HELP ! HELP ! HELP ! Cgroup2 related issue on ubuntu jammy with mullvad and PrivateInternetAccess VPN

Hi,
I am not able to run my container, had same issue on other host distro too
Host: Ubuntu 22.04 LTS

$ lxc start ubuntu

Error:

Error: Failed to run: /snap/lxd/current/bin/lxd forkstart ubuntu /var/snap/lxd/common/lxd/containers /var/snap/lxd/common/lxd/logs/ubuntu/lxc.conf: 

Logs:

$ lxc info --show-log ubuntu
Log:

lxc ubuntu 20220726184019.309 WARN     cgfsng - ../src/src/lxc/cgroups/cgfsng.c:cgfsng_setup_limits:3224 - Invalid argument - Ignoring cgroup2 limits on legacy cgroup system
lxc ubuntu 20220726184019.881 ERROR    conf - ../src/src/lxc/conf.c:turn_into_dependent_mounts:3919 - No such file or directory - Failed to recursively turn old root mount tree into dependent mount. Continuing...
lxc ubuntu 20220726184019.160 ERROR    cgfsng - ../src/src/lxc/cgroups/cgfsng.c:cgfsng_mount:2131 - No such file or directory - Failed to create cgroup at_mnt 24()
lxc ubuntu 20220726184019.160 ERROR    conf - ../src/src/lxc/conf.c:lxc_mount_auto_mounts:851 - No such file or directory - Failed to mount "/sys/fs/cgroup"
lxc ubuntu 20220726184019.160 ERROR    conf - ../src/src/lxc/conf.c:lxc_setup:4396 - Failed to setup remaining automatic mounts
lxc ubuntu 20220726184019.160 ERROR    start - ../src/src/lxc/start.c:do_start:1272 - Failed to setup container "ubuntu"
☆ ☆ ☆
Can you restate the paragraph in the forum post above that begins "I am not able to run my container" as a short list of its main facts?

(Records for finding displayed items)
☆ ☆ ☆
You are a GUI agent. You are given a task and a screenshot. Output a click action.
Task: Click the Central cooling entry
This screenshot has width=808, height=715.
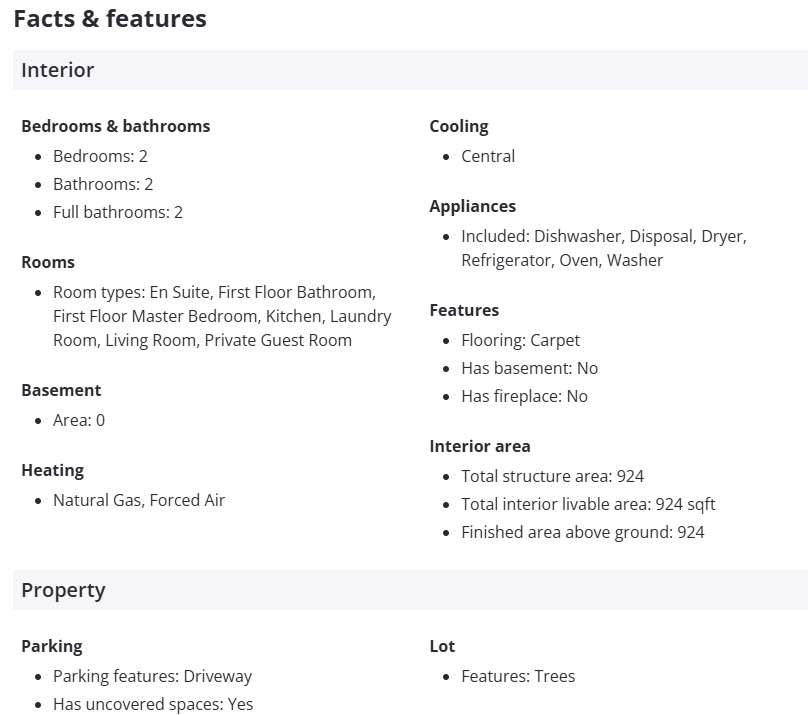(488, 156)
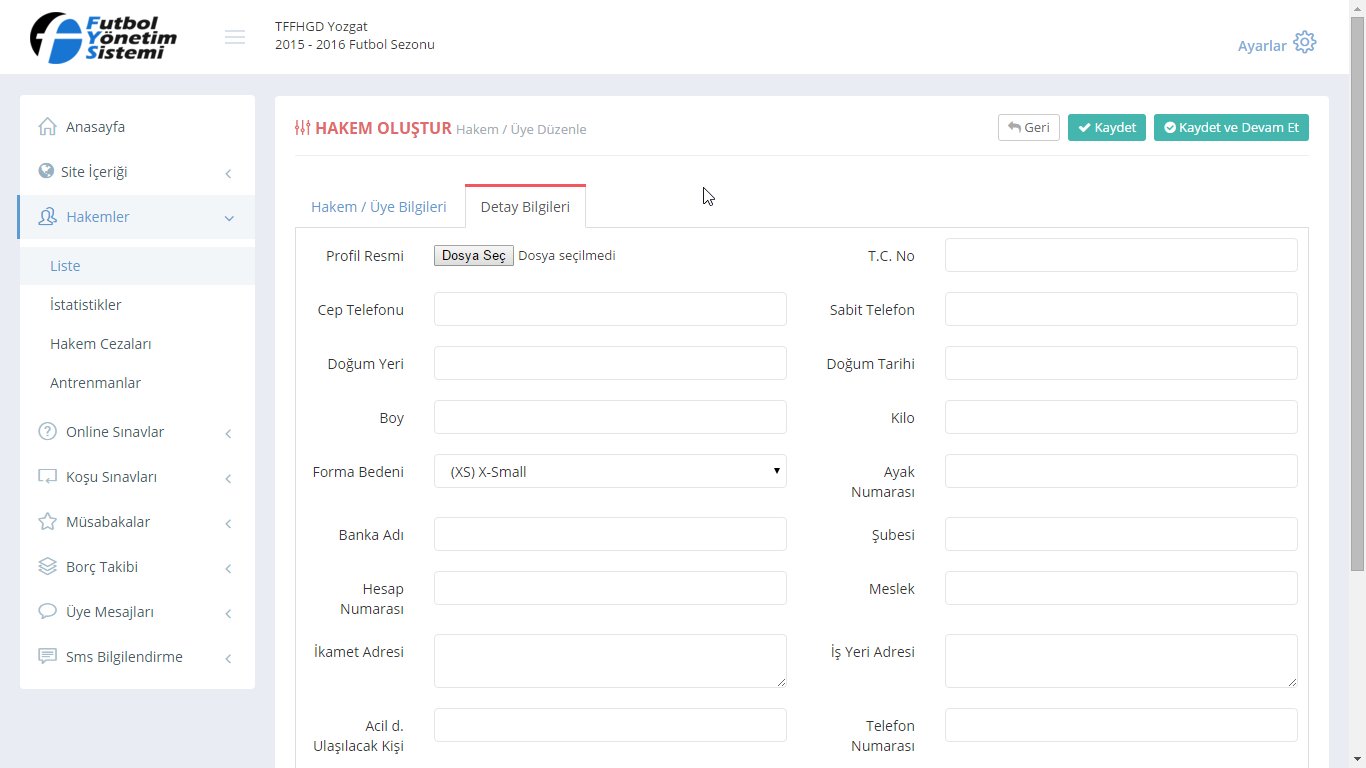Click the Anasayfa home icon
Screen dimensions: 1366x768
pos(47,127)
☆ ☆ ☆
▶ [SOLUTION BELOW]:
- The container will not run.
- The same issue occurred on another host distro.
- The host is Ubuntu 22.04 LTS.